Silly, right? But where do you place the lower limit — or the upper limit? The Cargill feedlot in Lockney, Texas, consists of 60,000 cattle kept in dirt yards and fattened on feed grown elsewhere. Is that a farm? While the census says yes, most Americans would say no.
So then, what is a farm? To answer that, we must first ask: Why do we care? Really, why is it good news when farms — and, more importantly, the farmers who run them — increase?
There are sentimental reasons, of course, but there is also a practical reason. Farmers are valuable because they bring human scale to our massive food system. Think of how many people, in the wake of each new salmonella scare, turn to the farmers market. We do so because we know that farmers bring oversight and ethics to food production, contributions that only individual humans can offer.
In the future, farmers’ importance will only grow. Their intimate, human-scale knowledge of the land is what will allow agriculture to adapt to climate change. And as the cheap energy that industrial agriculture depends on disappears, it is farmers, with their small-scale innovation and sheer manual labor, who will feed us.
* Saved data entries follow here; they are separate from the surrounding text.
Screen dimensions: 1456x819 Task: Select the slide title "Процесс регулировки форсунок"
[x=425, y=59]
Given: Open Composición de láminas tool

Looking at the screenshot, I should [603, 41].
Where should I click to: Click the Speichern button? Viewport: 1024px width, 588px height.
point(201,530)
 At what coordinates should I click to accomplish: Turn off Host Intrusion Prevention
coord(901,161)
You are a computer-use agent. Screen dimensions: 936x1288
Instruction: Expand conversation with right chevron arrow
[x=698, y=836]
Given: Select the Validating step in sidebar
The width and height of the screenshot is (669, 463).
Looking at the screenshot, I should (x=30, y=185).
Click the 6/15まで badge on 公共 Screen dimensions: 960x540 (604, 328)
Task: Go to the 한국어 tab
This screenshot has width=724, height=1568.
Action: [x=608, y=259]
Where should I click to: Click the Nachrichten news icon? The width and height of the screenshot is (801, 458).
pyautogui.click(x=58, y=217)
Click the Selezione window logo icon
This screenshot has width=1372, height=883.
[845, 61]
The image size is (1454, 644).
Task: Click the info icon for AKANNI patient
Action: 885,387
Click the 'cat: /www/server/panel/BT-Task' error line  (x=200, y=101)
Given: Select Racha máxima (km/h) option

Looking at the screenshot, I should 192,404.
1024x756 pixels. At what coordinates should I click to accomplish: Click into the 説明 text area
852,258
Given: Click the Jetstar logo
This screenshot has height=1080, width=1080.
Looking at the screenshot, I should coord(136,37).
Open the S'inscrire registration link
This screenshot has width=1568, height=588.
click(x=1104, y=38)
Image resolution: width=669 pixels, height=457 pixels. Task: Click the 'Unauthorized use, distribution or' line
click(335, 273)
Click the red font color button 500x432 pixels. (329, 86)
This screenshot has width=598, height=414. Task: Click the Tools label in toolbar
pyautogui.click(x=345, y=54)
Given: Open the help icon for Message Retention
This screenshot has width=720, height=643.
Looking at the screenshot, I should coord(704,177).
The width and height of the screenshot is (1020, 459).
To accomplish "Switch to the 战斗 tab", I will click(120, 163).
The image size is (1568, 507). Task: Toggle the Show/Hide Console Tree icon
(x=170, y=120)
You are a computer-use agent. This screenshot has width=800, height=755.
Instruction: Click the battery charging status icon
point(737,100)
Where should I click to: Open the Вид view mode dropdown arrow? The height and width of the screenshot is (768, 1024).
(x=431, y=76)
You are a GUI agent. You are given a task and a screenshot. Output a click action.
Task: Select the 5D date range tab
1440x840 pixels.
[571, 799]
Why do we care about having more farmers? Because deep down we know they are essential to a functioning food system.
So I offer this new definition of a farmer: someone who grows crops in sufficient quantity to be a true commercial entity, yet is still close enough to the ground to bring human scale and values to the process. Not the backyard chicken enthusiast, nor the corporation behind the feedlot, but the individual human on the land, growing our food.
Revisit the census with this definition, and the good news vanishes. The USDA’s reported increases occurred exclusively in farms with yearly sales of less than $2,500 or more than $500,000 — that is, the backyard operations and the corporate-scale businesses. In every other category, the numbers dropped or, in one case, stayed the same. Between 2002 and 2007, the United States actually lost 43,603 real farms.
To stop this hemorrhaging, we must shift from blindly encouraging production to investing in a system that values farmers and propagates them. We need to help new farmers obtain markets, land and credit. And we must inspire nonfarmers to enter the profession. Imagine, for instance, a program that puts interns on farms — an AmeriCorps for agriculture. In this “AgriCorps,” participants would learn the skills of farming and experience the lifestyle; hosts would receive valuable labor to bolster their businesses.
Such a program would face an obvious objection: AmeriCorps offers volunteers to public service organizations, but most farms are private businesses. Why should the rest of us help support them?
But maybe we need to reconsider that line of thinking. By defining farms and farmers as purely economic entities, we condemn them to a system that inevitably eliminates them. What if instead we began to see farmers as the public servants they are, and enabled them to be the public servants we need: stewards of our soil and water, pillars of our rural communities, and guardians of our food. Perhaps by redefining what farms mean to us, we can help their numbers grow — this time, for real.
LISA M. HAMILTON is the author of the new book “Deeply Rooted: Unconventional Farmers in the Age of Agribusiness.” She wrote this comment for the Land Institute’s Prairie Writers Circle, Salina, Kan. Hamilton lives in California.